Jacob had seen enough. He had grasped the whole picture of what had happened and he was horrified. “Leah,” he said with a catch in his voice, “take your daughter and comfort her.” He then turned to Levi and Simeon. “You have fouled our camp. You have sullied our good name. From now on we will be despised and hated among the people of this land. We are just a small band of men with our flocks and herds, and we can’t stand against the hostility of all these people.”
For the first time Levi and Simeon realized what they had done. They hung their heads and Levi threw up his arm to cover his eyes so he would not have to see the anger of his father. “Punish us any way you like,” Simeon said boldly. “We have saved the women and children of Shechem to be our slaves and we have rounded up their cattle.”
“Where are the other sons of Leah?” Jacob asked. “Have they taken part in this slaughter also?”
“Right now they are looting and gathering up the treasures of Shechem.”
Jacob groaned and pulled at his beard in frustration. He walked back and forth trying to determine what punishment to mete out against these murderous sons. “You should be killed,” he said. “An eye for an eye, a life for a life.”
“No, no, not my sons.” Leah had come back just in time to hear Jacob’s statement. She clung to both of the young men, shielding them from Jacob’s wrath. “They are the sons of promise, Elohim’s gift to father Abraham,” she screamed.
Jacob groaned again and ran his fingers down his cheeks. “Go from my sight. I can’t trust myself to mete out justice.”
“Punishment,” Leah said. “What is their punishment to be?”
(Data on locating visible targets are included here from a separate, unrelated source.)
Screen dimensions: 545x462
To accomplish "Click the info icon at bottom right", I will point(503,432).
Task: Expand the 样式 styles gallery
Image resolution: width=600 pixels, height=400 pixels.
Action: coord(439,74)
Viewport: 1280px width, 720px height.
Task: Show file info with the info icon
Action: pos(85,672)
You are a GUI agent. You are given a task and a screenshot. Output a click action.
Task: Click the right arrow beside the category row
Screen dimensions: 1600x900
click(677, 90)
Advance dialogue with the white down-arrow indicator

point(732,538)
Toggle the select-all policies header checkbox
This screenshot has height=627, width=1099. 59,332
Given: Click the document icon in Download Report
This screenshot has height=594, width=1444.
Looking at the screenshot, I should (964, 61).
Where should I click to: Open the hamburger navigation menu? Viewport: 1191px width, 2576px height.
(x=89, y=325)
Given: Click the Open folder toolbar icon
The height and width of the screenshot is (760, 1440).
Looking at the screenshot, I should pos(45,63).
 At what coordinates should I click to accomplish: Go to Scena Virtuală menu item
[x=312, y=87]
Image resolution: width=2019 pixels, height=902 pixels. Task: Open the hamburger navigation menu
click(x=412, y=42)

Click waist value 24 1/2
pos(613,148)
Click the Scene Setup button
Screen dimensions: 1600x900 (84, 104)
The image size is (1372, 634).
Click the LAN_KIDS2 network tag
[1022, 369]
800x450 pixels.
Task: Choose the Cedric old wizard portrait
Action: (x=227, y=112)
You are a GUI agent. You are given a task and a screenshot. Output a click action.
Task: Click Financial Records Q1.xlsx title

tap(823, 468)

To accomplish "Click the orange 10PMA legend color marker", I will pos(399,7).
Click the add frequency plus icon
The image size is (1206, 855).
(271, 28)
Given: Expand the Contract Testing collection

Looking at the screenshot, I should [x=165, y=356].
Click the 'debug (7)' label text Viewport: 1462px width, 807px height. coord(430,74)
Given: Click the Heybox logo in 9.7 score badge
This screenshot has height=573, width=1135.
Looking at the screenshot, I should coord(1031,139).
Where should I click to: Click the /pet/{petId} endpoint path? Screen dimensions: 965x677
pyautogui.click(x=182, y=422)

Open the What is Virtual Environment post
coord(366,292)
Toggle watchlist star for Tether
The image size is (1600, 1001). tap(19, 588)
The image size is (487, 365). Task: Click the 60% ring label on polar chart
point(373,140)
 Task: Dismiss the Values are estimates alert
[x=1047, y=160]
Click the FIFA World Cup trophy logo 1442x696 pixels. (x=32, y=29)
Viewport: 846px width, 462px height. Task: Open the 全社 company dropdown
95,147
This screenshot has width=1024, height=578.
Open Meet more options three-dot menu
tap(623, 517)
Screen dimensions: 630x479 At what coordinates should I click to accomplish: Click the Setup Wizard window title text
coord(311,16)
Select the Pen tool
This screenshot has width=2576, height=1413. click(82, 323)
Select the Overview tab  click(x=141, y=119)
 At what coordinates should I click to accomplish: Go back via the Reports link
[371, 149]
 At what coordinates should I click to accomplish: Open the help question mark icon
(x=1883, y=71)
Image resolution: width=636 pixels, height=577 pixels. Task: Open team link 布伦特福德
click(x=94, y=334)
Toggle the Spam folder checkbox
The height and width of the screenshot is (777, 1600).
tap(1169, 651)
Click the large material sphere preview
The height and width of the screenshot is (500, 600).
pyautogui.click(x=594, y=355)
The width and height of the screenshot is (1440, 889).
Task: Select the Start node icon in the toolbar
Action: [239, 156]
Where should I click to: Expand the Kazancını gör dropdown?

Jacob paused a moment and studied his two sons. “The greatest punishment will come in the future when they will find they are no longer the leaders. Reuben will be first and then Judah, and Levi and Simeon will be placed at the end. Wherever they are mentioned in the annals of our family, this terrible deed will cling to their names like a plague and they can never erase it.”
He had barely gotten the words out when he heard a great chorus of weeping and wailing and shrieking that seemed to come from the region of the great tree. It was the women and children of Shechem who had followed Levi and Simeon. They were in a veritable orgy of grief. They were terrified. Their men had all been killed and their homes vandalized. They had no place to go.